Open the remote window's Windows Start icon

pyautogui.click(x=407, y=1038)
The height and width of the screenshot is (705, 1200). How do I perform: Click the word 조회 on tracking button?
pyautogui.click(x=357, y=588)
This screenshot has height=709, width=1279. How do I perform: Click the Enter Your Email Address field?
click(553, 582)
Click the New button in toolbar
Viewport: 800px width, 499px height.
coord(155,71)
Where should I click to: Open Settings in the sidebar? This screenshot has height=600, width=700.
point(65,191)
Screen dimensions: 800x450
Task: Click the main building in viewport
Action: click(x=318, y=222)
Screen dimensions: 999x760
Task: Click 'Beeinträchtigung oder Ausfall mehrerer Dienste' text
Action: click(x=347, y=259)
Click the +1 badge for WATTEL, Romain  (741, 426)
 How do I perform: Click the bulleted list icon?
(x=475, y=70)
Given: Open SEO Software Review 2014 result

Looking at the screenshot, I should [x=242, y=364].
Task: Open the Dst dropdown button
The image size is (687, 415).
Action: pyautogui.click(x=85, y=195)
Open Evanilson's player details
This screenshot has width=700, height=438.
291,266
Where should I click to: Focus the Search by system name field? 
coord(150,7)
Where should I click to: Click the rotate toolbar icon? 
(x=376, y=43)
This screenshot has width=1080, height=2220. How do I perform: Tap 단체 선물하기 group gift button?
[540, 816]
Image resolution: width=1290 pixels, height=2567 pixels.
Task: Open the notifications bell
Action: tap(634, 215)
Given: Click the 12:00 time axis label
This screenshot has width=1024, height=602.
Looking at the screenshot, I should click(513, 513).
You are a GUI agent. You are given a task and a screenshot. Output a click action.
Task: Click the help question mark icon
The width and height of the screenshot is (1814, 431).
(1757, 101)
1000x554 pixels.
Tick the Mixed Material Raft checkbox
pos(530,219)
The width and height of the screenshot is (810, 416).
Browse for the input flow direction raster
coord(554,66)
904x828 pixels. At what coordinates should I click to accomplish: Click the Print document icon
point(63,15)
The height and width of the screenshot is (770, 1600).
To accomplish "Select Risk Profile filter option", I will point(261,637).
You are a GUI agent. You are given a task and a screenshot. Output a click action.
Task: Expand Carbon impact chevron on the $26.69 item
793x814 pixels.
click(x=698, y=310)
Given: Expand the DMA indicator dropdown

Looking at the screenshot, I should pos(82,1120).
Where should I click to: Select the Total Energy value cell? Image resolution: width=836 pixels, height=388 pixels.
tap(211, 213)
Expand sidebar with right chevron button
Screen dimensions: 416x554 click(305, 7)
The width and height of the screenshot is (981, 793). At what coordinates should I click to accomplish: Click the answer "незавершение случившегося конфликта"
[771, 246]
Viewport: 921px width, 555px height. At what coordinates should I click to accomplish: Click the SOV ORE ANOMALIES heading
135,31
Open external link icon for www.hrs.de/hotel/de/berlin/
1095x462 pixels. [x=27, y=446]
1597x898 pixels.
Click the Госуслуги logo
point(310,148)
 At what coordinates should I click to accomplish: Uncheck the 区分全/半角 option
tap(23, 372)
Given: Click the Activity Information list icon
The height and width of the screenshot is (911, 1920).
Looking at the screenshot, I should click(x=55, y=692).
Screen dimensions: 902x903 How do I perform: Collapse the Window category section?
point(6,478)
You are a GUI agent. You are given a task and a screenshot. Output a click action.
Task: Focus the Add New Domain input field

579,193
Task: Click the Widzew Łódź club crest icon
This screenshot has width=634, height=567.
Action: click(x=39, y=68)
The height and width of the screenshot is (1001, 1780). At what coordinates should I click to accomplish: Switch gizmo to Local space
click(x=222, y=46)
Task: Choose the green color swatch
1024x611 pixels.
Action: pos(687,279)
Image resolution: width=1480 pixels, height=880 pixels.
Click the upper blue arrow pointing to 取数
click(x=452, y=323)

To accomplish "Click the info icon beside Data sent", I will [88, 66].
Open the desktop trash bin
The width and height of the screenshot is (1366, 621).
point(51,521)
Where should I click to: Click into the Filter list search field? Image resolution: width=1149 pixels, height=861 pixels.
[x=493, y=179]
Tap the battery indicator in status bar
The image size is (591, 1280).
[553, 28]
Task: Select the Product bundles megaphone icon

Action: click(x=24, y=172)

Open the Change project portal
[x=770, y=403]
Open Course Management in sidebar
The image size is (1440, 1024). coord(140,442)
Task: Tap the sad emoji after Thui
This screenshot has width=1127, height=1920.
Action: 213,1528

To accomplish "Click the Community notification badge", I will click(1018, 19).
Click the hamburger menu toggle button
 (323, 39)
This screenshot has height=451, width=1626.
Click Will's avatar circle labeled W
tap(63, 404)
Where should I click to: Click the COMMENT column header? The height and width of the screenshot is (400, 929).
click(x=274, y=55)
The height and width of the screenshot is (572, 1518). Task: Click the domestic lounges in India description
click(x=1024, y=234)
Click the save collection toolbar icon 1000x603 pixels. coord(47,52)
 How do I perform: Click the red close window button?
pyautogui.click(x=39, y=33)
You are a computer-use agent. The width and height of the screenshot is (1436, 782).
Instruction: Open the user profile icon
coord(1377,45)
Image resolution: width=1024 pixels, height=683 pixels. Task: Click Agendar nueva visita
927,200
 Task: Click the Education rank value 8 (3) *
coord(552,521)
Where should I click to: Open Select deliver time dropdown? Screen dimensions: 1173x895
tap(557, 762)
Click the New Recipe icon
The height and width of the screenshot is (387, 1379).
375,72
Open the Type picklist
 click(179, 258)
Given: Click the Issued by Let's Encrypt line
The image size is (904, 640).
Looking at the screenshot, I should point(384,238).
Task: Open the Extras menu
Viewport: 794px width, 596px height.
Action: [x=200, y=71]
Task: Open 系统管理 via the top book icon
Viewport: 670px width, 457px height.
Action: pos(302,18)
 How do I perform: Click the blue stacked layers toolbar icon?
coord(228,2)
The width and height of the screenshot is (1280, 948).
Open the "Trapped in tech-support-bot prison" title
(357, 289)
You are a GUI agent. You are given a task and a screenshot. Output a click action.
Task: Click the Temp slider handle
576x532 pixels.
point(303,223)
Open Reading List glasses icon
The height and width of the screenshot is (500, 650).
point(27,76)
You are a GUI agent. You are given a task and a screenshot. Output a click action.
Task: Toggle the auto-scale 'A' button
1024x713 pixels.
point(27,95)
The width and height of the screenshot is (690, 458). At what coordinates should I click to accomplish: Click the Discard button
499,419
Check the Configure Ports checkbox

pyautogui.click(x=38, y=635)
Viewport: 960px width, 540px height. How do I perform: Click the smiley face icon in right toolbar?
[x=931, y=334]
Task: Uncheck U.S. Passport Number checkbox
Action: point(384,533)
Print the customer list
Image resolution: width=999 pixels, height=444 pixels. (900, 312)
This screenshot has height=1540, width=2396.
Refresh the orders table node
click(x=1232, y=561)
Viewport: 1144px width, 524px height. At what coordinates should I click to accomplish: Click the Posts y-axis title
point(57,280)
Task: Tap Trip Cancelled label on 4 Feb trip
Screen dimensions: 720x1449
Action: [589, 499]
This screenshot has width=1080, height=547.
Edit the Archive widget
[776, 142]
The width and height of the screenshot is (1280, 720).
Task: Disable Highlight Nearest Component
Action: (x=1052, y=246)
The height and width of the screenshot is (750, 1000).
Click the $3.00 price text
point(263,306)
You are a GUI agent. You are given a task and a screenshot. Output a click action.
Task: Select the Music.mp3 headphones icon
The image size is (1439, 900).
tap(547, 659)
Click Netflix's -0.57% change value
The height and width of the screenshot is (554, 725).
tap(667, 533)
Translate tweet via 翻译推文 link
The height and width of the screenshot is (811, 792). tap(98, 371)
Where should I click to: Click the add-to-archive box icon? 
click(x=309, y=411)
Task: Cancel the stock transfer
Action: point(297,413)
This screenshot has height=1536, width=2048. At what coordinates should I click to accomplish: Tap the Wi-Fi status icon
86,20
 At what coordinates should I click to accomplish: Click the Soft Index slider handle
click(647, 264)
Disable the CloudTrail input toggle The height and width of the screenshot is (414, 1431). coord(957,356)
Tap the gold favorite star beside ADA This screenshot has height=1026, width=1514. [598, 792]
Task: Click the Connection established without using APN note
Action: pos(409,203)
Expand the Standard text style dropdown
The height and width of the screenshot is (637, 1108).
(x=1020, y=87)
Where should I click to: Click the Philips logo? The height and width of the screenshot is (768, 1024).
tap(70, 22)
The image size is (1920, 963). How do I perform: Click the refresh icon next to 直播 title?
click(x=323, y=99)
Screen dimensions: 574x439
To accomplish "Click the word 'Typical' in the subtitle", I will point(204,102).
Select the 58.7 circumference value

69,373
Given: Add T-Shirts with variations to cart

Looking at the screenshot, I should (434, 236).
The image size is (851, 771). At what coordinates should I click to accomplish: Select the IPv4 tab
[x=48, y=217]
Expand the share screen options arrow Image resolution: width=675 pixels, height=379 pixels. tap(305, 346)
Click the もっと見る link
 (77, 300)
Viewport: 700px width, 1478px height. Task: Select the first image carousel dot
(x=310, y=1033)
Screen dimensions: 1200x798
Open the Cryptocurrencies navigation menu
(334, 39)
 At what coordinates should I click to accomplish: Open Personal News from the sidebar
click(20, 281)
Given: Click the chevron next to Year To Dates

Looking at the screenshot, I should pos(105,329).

********************

WORK TASK:
What are the lines from the one with "Open the Cryptocurrencies navigation menu" through the last line of the records above? Quote them exactly and add nothing.

OUTPUT OF THE EXERCISE:
Open the Cryptocurrencies navigation menu
(334, 39)
 At what coordinates should I click to accomplish: Open Personal News from the sidebar
click(20, 281)
Given: Click the chevron next to Year To Dates

Looking at the screenshot, I should pos(105,329).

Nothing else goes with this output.